**Written request:** Convert the lines of the data below, starting at the line containing "The height and width of the screenshot is (440, 203)." and ending at the line containing "coord(378,183)", into a JSON list of strings, one string per line, with blank lines omitted.

— start of Supplied entries —

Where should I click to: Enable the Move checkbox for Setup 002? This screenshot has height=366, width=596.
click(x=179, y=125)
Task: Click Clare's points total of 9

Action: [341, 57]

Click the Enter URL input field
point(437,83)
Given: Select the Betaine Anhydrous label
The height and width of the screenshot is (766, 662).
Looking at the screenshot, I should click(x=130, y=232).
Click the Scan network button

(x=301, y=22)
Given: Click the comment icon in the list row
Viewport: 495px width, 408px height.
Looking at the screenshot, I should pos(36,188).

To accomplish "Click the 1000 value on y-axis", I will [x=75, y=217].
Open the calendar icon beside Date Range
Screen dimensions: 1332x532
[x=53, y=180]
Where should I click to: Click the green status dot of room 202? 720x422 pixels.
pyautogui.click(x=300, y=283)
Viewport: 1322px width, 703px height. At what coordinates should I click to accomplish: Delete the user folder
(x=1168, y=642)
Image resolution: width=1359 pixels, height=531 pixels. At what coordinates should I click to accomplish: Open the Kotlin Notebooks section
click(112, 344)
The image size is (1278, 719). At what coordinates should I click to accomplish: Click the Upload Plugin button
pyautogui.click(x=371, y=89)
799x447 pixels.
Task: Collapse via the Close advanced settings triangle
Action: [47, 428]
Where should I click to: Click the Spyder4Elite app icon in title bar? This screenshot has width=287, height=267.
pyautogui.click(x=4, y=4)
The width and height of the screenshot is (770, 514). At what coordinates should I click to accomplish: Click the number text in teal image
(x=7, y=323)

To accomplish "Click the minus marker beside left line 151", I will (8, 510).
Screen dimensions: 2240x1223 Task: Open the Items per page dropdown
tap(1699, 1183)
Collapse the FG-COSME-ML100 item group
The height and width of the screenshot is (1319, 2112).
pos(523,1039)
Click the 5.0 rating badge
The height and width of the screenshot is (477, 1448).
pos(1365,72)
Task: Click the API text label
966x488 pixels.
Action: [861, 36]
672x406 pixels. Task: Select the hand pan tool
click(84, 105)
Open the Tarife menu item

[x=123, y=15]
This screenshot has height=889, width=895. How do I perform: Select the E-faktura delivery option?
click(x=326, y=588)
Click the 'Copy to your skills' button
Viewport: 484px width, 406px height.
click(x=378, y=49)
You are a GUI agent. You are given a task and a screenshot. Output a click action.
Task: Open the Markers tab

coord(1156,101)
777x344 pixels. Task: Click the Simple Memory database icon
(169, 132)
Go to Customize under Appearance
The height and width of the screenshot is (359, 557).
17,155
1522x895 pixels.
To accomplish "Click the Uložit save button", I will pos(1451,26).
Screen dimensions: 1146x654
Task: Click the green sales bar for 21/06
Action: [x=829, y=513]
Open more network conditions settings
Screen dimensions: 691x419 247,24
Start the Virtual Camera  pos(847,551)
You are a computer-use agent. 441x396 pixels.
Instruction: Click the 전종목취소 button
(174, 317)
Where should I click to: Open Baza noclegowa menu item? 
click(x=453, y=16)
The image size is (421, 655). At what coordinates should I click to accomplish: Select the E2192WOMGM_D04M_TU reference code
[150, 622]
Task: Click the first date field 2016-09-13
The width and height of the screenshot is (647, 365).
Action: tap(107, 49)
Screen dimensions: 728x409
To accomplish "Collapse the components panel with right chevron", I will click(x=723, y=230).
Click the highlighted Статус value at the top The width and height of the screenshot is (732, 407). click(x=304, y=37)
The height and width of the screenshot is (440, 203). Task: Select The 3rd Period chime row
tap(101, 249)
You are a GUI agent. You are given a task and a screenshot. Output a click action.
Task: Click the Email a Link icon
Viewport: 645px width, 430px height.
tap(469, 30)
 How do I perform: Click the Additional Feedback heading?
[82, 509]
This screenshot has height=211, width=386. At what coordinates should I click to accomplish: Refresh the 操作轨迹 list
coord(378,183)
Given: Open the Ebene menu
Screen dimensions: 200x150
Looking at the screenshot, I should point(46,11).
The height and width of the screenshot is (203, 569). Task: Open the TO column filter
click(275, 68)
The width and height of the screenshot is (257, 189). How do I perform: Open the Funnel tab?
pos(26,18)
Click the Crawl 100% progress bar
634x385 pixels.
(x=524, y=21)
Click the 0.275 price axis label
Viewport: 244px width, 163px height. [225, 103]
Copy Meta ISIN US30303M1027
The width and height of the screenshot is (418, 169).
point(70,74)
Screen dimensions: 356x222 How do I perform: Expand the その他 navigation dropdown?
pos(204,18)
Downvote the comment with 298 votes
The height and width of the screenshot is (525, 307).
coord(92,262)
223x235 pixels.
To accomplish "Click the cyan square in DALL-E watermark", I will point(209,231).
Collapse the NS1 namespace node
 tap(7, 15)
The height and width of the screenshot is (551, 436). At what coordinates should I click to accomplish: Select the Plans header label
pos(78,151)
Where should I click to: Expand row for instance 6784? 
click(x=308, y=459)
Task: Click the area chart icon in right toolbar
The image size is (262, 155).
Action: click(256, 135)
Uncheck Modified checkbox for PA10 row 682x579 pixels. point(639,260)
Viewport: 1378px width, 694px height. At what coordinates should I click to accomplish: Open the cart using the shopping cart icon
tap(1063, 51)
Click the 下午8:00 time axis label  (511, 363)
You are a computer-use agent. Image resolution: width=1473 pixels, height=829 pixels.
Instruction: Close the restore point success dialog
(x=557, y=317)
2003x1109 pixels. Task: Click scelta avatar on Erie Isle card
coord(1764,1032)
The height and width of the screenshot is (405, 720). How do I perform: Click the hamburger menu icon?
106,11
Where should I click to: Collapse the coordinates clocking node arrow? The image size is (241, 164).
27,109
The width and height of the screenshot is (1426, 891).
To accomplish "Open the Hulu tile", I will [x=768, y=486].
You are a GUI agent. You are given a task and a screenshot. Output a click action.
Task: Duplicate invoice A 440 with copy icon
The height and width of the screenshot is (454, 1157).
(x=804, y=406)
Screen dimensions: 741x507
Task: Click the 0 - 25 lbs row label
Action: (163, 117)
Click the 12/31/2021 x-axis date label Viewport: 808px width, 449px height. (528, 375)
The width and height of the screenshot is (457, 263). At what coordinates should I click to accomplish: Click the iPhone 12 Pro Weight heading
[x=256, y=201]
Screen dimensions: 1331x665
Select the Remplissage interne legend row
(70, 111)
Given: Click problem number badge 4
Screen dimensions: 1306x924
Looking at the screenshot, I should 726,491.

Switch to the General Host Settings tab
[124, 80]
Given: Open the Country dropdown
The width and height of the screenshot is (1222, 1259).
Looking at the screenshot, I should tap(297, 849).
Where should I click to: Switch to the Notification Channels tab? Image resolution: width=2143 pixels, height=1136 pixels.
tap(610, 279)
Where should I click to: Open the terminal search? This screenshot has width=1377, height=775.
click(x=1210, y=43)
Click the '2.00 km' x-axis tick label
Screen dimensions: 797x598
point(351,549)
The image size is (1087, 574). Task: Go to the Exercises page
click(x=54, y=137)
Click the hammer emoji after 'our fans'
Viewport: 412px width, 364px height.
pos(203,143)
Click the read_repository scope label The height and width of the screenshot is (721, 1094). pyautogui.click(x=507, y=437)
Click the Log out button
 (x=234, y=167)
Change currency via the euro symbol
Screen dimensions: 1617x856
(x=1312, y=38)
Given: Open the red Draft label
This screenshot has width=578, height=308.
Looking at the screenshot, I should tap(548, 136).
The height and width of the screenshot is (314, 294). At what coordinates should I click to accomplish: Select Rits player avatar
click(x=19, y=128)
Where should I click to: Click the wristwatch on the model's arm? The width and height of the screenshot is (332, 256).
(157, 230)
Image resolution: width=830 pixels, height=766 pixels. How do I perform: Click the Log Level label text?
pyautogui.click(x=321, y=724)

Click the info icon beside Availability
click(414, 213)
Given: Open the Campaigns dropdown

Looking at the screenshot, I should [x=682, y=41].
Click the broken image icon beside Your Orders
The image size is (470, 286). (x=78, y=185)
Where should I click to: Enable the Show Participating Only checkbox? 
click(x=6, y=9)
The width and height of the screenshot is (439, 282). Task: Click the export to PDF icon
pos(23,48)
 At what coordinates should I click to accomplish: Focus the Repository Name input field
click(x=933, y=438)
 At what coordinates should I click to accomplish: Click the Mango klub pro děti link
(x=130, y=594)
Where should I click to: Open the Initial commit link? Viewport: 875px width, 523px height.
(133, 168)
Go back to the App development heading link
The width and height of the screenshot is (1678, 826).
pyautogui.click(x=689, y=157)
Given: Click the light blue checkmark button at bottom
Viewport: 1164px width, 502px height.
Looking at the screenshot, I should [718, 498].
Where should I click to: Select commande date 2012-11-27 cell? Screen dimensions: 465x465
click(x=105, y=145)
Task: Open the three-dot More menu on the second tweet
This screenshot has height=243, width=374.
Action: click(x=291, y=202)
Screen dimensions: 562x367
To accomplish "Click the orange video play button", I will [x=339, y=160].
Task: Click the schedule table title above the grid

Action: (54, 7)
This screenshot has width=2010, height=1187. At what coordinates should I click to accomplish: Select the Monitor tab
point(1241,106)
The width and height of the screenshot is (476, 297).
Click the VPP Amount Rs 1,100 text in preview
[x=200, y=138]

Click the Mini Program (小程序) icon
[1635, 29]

— end of Supplied entries —

**Result for this task:**
[
  "The height and width of the screenshot is (440, 203). Task: Select The 3rd Period chime row",
  "tap(101, 249)",
  "You are a GUI agent. You are given a task and a screenshot. Output a click action.",
  "Task: Click the Email a Link icon",
  "Viewport: 645px width, 430px height.",
  "tap(469, 30)",
  " How do I perform: Click the Additional Feedback heading?",
  "[82, 509]",
  "This screenshot has height=211, width=386. At what coordinates should I click to accomplish: Refresh the 操作轨迹 list",
  "coord(378,183)"
]